> Your instructions
Counting the line with "Click 'A white" as the last one, copy out the lines of the data exactly from the first onward.

> Working data
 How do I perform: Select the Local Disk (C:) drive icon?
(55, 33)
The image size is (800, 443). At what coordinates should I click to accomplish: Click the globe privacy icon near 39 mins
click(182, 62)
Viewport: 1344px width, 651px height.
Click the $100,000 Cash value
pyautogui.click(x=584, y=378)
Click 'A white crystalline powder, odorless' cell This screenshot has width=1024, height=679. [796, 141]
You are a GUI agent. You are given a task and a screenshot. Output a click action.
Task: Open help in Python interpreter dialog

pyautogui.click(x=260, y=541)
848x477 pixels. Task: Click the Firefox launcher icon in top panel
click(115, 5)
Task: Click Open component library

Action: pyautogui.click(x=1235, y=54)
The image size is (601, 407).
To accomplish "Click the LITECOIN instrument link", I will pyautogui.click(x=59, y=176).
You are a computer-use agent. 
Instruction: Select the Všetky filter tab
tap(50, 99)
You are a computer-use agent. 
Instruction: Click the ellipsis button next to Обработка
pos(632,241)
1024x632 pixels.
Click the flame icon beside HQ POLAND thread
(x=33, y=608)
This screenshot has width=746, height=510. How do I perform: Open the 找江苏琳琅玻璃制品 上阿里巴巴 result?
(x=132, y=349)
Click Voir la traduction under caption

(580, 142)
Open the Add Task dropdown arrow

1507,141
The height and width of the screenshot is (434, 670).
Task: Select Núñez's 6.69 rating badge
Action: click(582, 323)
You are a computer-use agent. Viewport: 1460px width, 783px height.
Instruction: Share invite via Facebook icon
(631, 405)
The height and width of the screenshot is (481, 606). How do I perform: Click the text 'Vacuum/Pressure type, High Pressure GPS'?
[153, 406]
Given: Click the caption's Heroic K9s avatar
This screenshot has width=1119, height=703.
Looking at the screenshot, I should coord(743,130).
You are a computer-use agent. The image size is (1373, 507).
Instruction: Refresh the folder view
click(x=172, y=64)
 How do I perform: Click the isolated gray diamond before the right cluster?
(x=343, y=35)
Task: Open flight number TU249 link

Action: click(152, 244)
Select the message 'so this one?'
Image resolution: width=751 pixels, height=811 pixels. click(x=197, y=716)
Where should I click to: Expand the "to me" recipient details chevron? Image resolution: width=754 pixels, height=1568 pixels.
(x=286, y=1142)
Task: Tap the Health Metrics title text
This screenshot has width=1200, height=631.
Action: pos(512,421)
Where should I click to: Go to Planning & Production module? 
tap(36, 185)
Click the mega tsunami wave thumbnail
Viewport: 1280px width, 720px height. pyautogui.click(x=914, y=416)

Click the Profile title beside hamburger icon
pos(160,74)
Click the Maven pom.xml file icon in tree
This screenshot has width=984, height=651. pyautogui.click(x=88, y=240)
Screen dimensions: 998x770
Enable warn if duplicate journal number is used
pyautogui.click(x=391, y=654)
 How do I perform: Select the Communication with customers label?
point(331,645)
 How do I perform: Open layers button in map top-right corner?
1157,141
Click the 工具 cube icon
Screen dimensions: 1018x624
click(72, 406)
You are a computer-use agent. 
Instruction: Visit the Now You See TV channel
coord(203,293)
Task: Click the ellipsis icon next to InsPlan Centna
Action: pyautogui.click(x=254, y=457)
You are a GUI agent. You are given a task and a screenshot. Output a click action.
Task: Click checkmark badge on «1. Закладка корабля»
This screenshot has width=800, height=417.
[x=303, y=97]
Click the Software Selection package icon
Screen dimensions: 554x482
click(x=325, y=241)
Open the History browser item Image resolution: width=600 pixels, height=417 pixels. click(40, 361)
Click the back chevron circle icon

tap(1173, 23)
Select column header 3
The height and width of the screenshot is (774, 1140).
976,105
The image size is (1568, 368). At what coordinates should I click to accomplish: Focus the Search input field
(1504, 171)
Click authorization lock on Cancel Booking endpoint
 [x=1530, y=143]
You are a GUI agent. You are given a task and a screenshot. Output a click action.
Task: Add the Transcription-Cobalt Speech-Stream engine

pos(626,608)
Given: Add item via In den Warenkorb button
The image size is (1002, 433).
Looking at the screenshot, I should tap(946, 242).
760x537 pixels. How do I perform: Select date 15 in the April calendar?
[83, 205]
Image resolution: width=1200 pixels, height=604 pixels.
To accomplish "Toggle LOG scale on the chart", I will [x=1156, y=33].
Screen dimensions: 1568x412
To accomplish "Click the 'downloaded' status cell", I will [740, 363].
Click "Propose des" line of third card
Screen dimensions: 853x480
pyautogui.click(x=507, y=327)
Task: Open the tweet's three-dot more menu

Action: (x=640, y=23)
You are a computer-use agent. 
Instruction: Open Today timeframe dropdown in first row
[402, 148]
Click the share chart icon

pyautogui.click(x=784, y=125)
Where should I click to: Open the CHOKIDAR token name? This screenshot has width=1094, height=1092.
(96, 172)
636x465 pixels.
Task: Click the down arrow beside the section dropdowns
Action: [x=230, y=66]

> Task answer
 How do I perform: Select the Local Disk (C:) drive icon?
(55, 33)
The image size is (800, 443). At what coordinates should I click to accomplish: Click the globe privacy icon near 39 mins
click(182, 62)
Viewport: 1344px width, 651px height.
Click the $100,000 Cash value
pyautogui.click(x=584, y=378)
Click 'A white crystalline powder, odorless' cell This screenshot has width=1024, height=679. [796, 141]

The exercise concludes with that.